**Task**:
Each line in the records that mentions the word "Click" needs to be listed.

**Material supplied**:
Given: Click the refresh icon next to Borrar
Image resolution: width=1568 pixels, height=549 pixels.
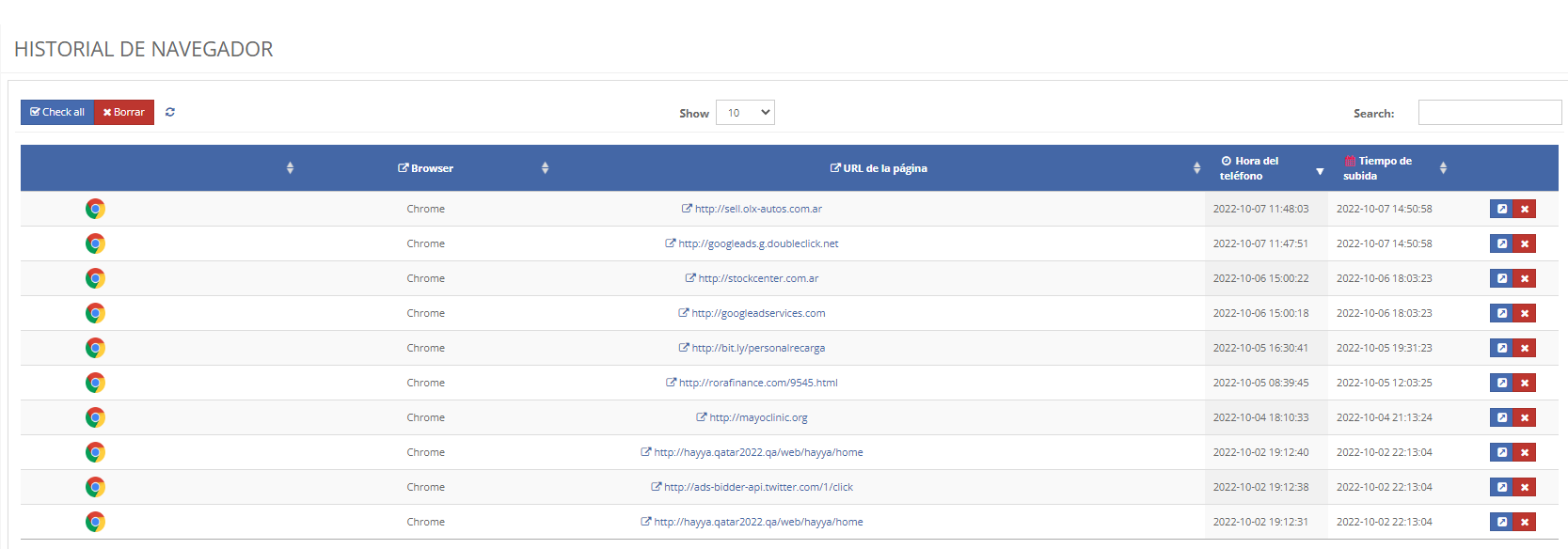Looking at the screenshot, I should [170, 112].
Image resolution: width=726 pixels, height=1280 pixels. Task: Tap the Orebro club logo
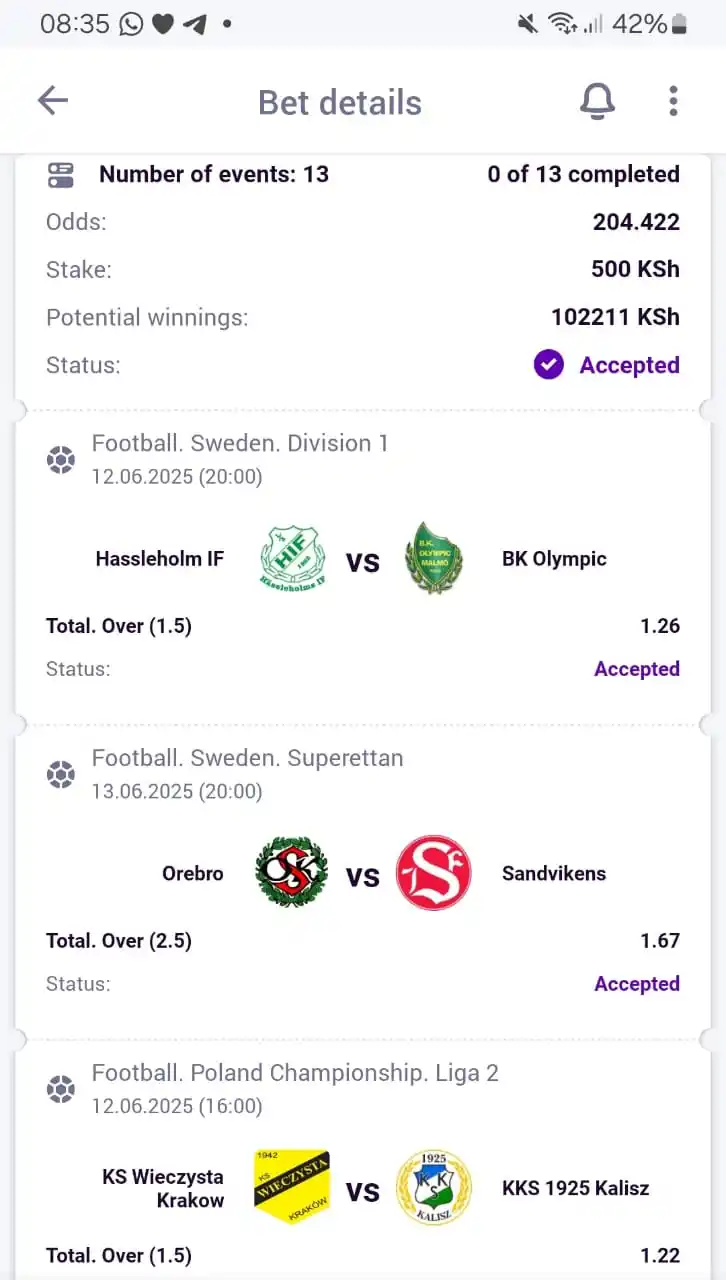point(291,873)
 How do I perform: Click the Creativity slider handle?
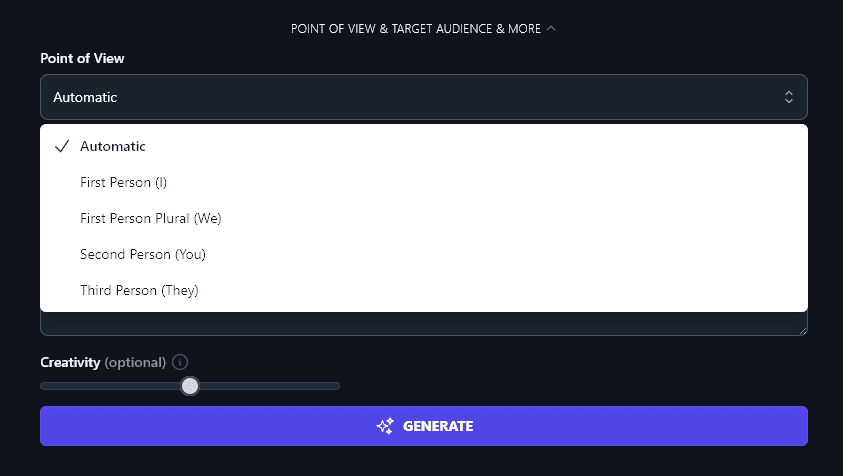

**Task response**:
Given: Click the refresh icon next to Borrar
 How do I perform: Click the Creativity slider handle?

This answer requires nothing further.